„Als kleine Jungen spielten wir gerne ‚Detektive‘, um das Historische und die Geheimnisse des alten Nürnberg zu entdecken. Als wir uns unseres Judenseins bewusst wurden, zeigten wir natürlich besonderes Interesse für die jüdische Vergangenheit der Stadt. Wir entdeckten z. B. die kleinen Löcher an den Türpfosten der alten Judenhäuser, die die ‚Mesusah‘ enthielten [Anm.: eine Schriftkapsel für das wichtigste jüdische Gebet, dem Schma Jisrael (5. Mose 6,4-9)]. Auch fanden wir einen jüdischen Grabstein, der als Wand in der Eingangshalle des Sebalder Pfarrhauses verwendet wurde. Obwohl die ganze Wand mit Stucco beworfen war, war der Stein freigehalten worden, wohl aus Respekt der Kirche für den Plünderer der jüdischen Friedhöfe. Als ich 1954 in Nürnberg war, war auch der Stein mit Zement beworfen, aber wegen der verschiedenen Verfärbung des Betons war der Platz deutlich zu erkennen.Wie viel der Vergangenheit der deutschen Juden – ihr Blut und ihre Tränen, liegen in den Mauern und unter den Stufen Alt-Nürnbergs!“
Zwei Punkte aus dem Brief Feuchtwangers sind besonders bemerkenswert: Zum einen, dass der Sebalder Pfarrhof durch den Grabstein ein spielerischer Identifikationspunkt bei der religiösen Entwicklung jüdischer Bürger war; eine sichtbare Verortung der langen und facettenreichen Geschichte der Nürnberger Juden mitten in der Altstadt, in der die Synagoge damals noch stand und weitere Spuren ihrer jüdischen Geschichte entdeckbar waren. Zum anderen erfahren wir durch den Brief, dass der im Sommer 2019 wiederentdeckte jüdische Grabstein von Frau Gutlin (1334 verstorben) nach 1938 verputzt worden sein muss. Feuchtwanger sucht ihn bei seiner Reise nach Nürnberg im Jahr 1954 (auch das ist bemerkenswert), kann ihn aber nur noch erahnen. Eine Generation später war der Grabstein vergessen. Bis 2019. Und noch einmal ein Jahr später, im Juli 2020, die erneute Sensation: Bei der Restaurierung der historischen Holztür, die unmittelbar unterhalb des Grabsteins hängt, traten erneut hebräische Schriftzeichen mit dem Unheil abwehrenden Spruch „An dieses Tor soll kein Kummer kommen“ (basä hascha’ar lo javo za’ar) zutage.

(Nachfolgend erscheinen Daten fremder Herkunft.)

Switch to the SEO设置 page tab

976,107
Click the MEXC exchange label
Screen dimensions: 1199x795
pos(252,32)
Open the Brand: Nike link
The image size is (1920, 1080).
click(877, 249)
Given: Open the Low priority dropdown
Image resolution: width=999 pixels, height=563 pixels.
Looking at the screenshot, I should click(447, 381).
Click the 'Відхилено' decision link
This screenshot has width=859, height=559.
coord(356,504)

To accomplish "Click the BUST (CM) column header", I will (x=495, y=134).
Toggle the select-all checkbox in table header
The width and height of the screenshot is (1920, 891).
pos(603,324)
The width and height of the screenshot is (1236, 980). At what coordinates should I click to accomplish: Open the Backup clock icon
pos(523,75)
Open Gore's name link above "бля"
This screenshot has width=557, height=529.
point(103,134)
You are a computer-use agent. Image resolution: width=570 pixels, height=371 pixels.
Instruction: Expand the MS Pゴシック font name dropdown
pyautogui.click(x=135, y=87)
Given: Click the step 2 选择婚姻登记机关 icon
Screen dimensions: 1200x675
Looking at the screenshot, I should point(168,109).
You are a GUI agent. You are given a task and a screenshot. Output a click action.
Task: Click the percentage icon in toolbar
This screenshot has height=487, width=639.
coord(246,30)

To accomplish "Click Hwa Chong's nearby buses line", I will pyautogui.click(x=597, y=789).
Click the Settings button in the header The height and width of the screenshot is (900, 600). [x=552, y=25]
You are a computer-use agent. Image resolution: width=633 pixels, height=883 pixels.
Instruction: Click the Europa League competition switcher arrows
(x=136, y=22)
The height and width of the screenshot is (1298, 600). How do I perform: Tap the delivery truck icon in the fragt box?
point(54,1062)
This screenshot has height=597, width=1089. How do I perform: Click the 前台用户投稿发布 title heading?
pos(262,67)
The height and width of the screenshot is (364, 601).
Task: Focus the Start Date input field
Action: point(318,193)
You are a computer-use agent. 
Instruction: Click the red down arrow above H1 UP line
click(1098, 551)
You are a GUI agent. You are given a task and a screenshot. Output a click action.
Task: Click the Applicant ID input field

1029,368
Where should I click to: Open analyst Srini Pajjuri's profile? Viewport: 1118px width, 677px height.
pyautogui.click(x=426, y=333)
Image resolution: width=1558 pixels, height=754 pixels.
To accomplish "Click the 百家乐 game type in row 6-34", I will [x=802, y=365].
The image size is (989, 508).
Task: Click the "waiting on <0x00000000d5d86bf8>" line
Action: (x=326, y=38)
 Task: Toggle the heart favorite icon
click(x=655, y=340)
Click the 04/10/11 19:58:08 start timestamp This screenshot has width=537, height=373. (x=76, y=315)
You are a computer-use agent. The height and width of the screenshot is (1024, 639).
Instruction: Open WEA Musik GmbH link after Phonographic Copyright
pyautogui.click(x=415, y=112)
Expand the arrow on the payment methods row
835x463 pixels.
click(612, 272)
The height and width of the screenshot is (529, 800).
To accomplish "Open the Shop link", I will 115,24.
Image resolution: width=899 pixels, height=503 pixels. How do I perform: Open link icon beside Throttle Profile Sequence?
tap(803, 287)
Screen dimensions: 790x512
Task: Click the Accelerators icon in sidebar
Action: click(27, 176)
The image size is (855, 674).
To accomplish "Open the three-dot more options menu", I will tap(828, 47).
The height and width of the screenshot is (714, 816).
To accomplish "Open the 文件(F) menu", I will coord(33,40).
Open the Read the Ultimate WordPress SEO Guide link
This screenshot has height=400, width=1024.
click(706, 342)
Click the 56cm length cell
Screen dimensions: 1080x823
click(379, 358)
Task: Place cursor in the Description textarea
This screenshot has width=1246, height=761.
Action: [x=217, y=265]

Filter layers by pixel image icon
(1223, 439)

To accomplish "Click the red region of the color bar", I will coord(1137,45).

Stein und Tür waren Anlass für umfassende Konzeptänderungen in der Fertigstellungsphase der denkmalgerechten Instandsetzung des Sebalder Pfarrhofes in Absprache mit der Israelitischen Kultusgemeinde Nürnberg und den Museen der Stadt Nürnberg.
Bis zum Herbst wird der hinter der Tür liegende Raum in der Eingangshalle des Pfarrhofes als Ausstellungsraum eingerichtet, in dem sich jede/r frei zugänglich über die Geschichte von Stein und Tür und das jüdische Leben der Stadt Nürnberg informieren kann.
Besonders groß ist der Wunsch, dass der Sebalder Pfarrhof wieder ein Identifikationspunkt für die jüdischen Glaubensgeschwister im Herzen der Nürnberger Altstadt wird: Ein lebendiger Ort der Begegnung, um miteinander ins Gespräch zu kommen über das, was uns bewegt und gemeinsam dafür Sorge zu tragen, dass „kein Kummer an unsere Tore kommt“.